TO DO:
Output the line that contains "Victoria Estate (51, 825)" and each line after it in the listing, exactly as they appear, through the very last line.

EXTRACTED ENTRIES:
▼

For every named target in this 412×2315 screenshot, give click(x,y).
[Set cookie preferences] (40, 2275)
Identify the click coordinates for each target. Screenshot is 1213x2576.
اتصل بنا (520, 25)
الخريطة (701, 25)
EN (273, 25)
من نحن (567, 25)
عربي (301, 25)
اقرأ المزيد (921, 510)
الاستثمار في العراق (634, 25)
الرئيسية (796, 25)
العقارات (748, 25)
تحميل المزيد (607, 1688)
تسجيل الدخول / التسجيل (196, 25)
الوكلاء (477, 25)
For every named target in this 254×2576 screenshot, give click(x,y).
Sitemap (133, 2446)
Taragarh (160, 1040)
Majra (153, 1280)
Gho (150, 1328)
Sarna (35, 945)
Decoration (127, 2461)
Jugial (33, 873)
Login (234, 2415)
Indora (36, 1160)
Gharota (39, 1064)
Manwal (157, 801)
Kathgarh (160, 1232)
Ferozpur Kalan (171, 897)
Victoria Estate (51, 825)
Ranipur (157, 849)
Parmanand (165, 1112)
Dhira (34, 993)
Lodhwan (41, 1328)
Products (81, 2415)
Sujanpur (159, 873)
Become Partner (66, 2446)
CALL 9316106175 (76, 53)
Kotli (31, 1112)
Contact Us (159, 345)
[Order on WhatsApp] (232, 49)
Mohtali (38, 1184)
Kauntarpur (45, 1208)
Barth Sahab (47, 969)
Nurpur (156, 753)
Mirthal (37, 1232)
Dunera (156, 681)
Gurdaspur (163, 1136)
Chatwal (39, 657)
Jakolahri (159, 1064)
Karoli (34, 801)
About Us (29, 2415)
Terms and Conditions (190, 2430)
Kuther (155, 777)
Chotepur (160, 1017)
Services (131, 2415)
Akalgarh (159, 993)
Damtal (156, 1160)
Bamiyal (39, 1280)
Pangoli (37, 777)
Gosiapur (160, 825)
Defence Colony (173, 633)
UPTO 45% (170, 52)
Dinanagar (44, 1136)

▲

WRITTEN RESPONSE:
Victoria Estate (51, 825)
Ranipur (157, 849)
Parmanand (165, 1112)
Dhira (34, 993)
Lodhwan (41, 1328)
Products (81, 2415)
Sujanpur (159, 873)
Become Partner (66, 2446)
CALL 9316106175 (76, 53)
Kotli (31, 1112)
Contact Us (159, 345)
[Order on WhatsApp] (232, 49)
Mohtali (38, 1184)
Kauntarpur (45, 1208)
Barth Sahab (47, 969)
Nurpur (156, 753)
Mirthal (37, 1232)
Dunera (156, 681)
Gurdaspur (163, 1136)
Chatwal (39, 657)
Jakolahri (159, 1064)
Karoli (34, 801)
About Us (29, 2415)
Terms and Conditions (190, 2430)
Kuther (155, 777)
Chotepur (160, 1017)
Services (131, 2415)
Akalgarh (159, 993)
Damtal (156, 1160)
Bamiyal (39, 1280)
Pangoli (37, 777)
Gosiapur (160, 825)
Defence Colony (173, 633)
UPTO 45% (170, 52)
Dinanagar (44, 1136)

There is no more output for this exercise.